Feeder stocks require refining as well. Medium weight stocks like Vacuum Gas Oil are moving like crazy- my own ship is backloading (filling up and discharging at the same ports) VGO and residual stocks at a record pace...

Now, here’s another wrench in the economic gears: time to delivery of shipborne finished and feedstock products is declining as oil transport companies convert from owning self-propelled tankships (avg 15.5kt in up to force 7 seas, and 8-10kt in up to force 9) to smaller Articulated Tug-Barge units (avg spd 8 kt in up to force 5 seas, 2 kt or less above that) because of unfriendly economic policies in the US government.
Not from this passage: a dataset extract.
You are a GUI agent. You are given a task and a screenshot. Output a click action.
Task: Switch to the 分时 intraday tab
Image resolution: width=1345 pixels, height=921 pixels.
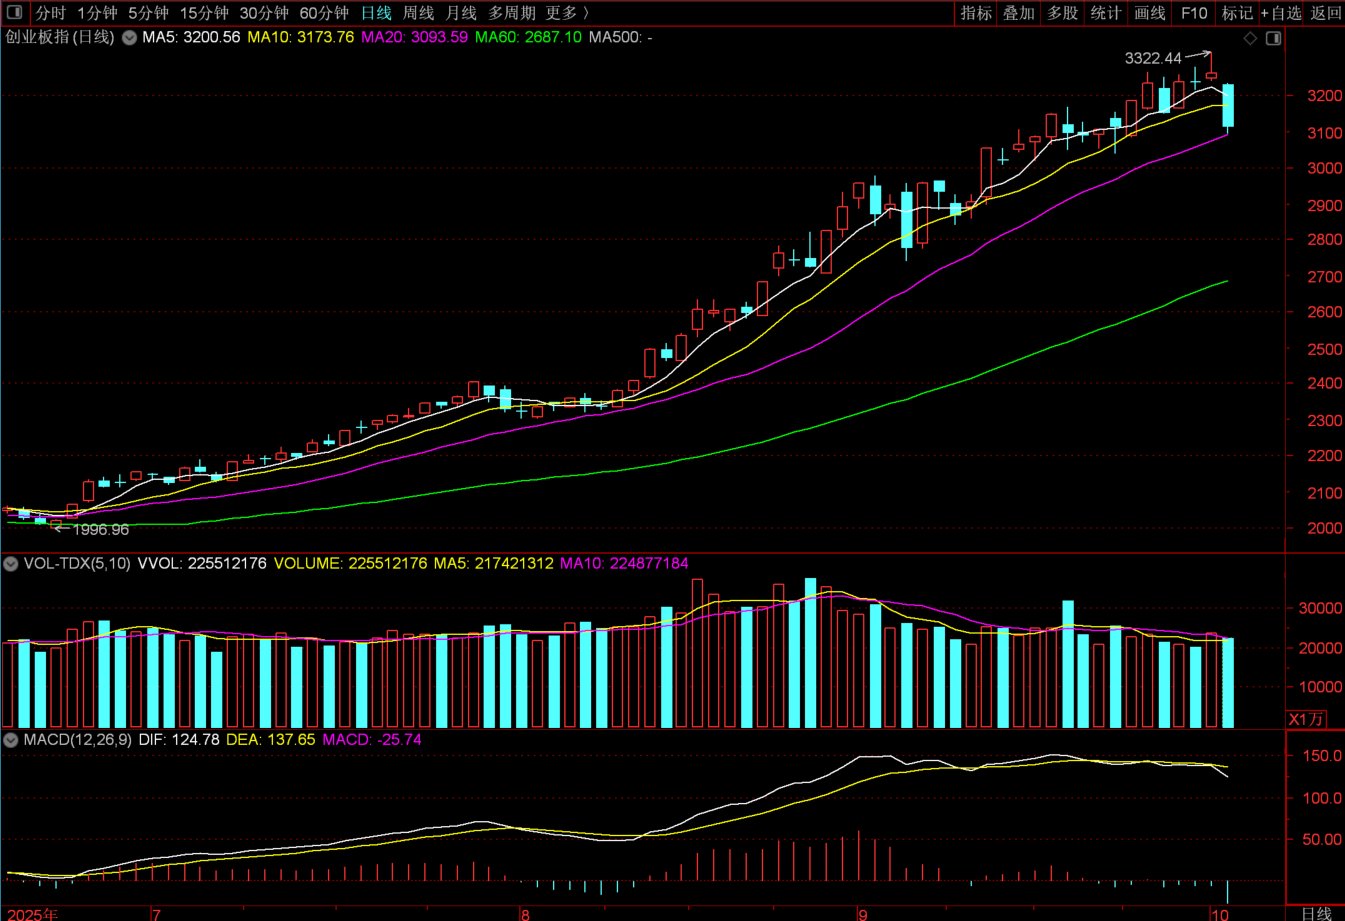(50, 13)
My own ship, which is barely medium sized, can carry enough gasoline to power every personal car in the US for a day. The cost to US consumers for transshipment for that gasoline averages 1 to 1.5 cents/gal at the pump. It would take 6 average seagoing Tug/Barge units to move the same product, but, even under idyllic conditions, the product can only be moved at 60% of the speed over the water, and only in absolutely perfect weather conditions, which is pretty much never on the East Coast.
Unfortunately, we have President Bush, Sr to thank for that, proving yet again that even good people make mistakes. If you look deeper, you can see the effect that this could have on local supplies, brokerage houses and spot markets, and the effect this has had on stability of pricing at the pump.


42 posted on 05/24/2007 2:52:31 PM PDT by capt.P (Hold Fast! Strong Hand Uppermost!)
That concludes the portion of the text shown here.